Directives:
a: Copy everything in the Tai Chi forum thread from "You don't have" down to "to the eyes." word for word.
b: Pick up the thread about Tai Chi first forms where it stops, writing the next post.

# Excerpt provided start

# Tai Chi Question



## MFC__2020 (Feb 15, 2021)

Just out of curiosity...and I'm assuming this may vary from the styles/lineage, but is there a set in stone first form in Tai Chi/Taiji?


----------



## Xue Sheng (Feb 15, 2021)

Chen - Laojia Yilu
Yang - Long form
Sun - Long form
Wu - not sure but traditionally the long form
Wu/Hao - Also not sure

Most people you see doing taijiquan these days are doing the Beijing 24 form, it is based on Yang style, but not from the Yang family


----------



## MFC__2020 (Feb 15, 2021)

Thanks for clearing that up.

Ive heard of the numbered forms and had no idea where what fit in to what.


----------



## Kung Fu Wang (Feb 15, 2021)

You don't have to train the whole form. If you just train part of the form, repeat it over and over, you may get more out of your training.

- Post to the eyes.
- Kick to the groin.


----------



## MFC__2020 (Feb 15, 2021)

Thats true.  Thanks for the advice.  Is the video of Tai Chi?


----------



## Kung Fu Wang (Feb 15, 2021)

MFC__2020 said:


> Thats true.  Thanks for the advice.  Is the video of Tai Chi?


That's Chang Taiji "left/right separate leg" (1.47 - 1.52).


----------



## mograph (Feb 16, 2021)

# Excerpt provided end
# Information shown start

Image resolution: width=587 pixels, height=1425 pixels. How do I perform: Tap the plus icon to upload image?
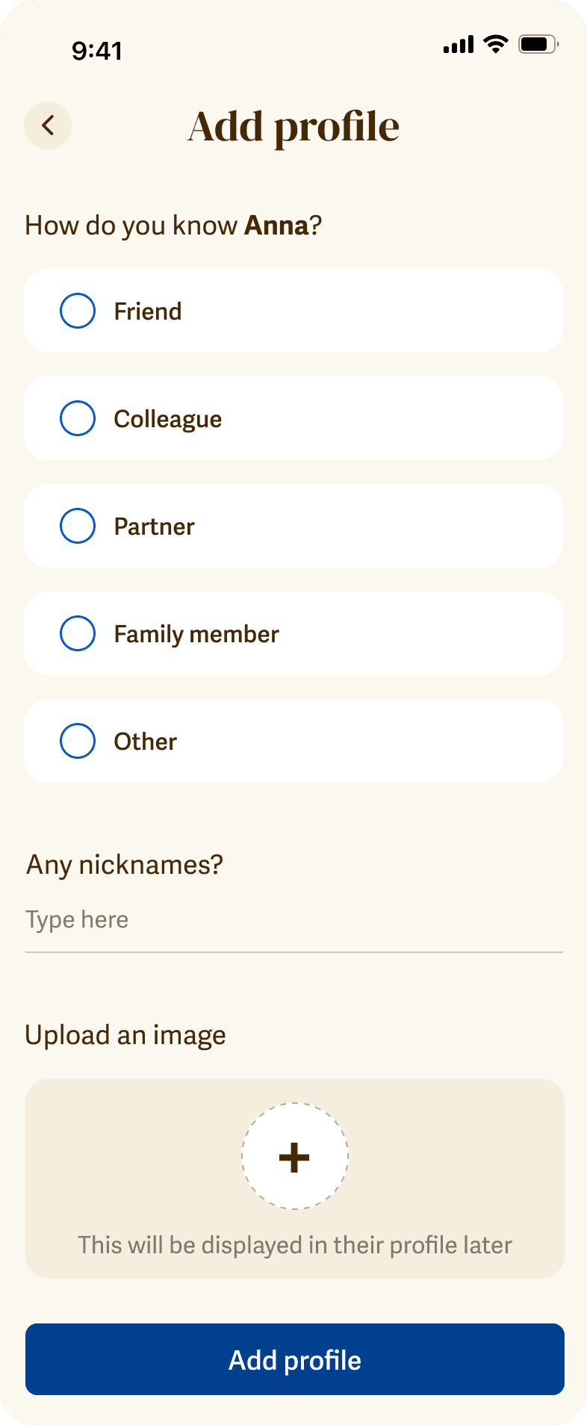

# Information shown end

Results for each task:
a:
You don't have to train the whole form. If you just train part of the form, repeat it over and over, you may get more out of your training.

- Post to the eyes.

b:
Wu, through the Eddie Wu lineage, has a beginner form, and it's kind of a "stick figure" form. 

But in my experience, in _general_, teachers vary the way they teach beginners quite a bit. However, Chen is likely to be a bit more precise in its sets, with less variation. Yang might have the most variation, partly because it's the most common.

The type and quality of Tai Chi we learn is extremely dependent on the teacher and organization. About the only thing that is (for the most part) consistent between teachers is that the movements they teach look sort of like slow motion Kung Fu. 

The inconsistency is vast, so the idea of "learning Tai Chi" has limited meaning.

As for videos, there are a ton of them out there, and also (it seems) just as many MartialTalk threads on how one should _*not*_ learn Tai Chi from a video.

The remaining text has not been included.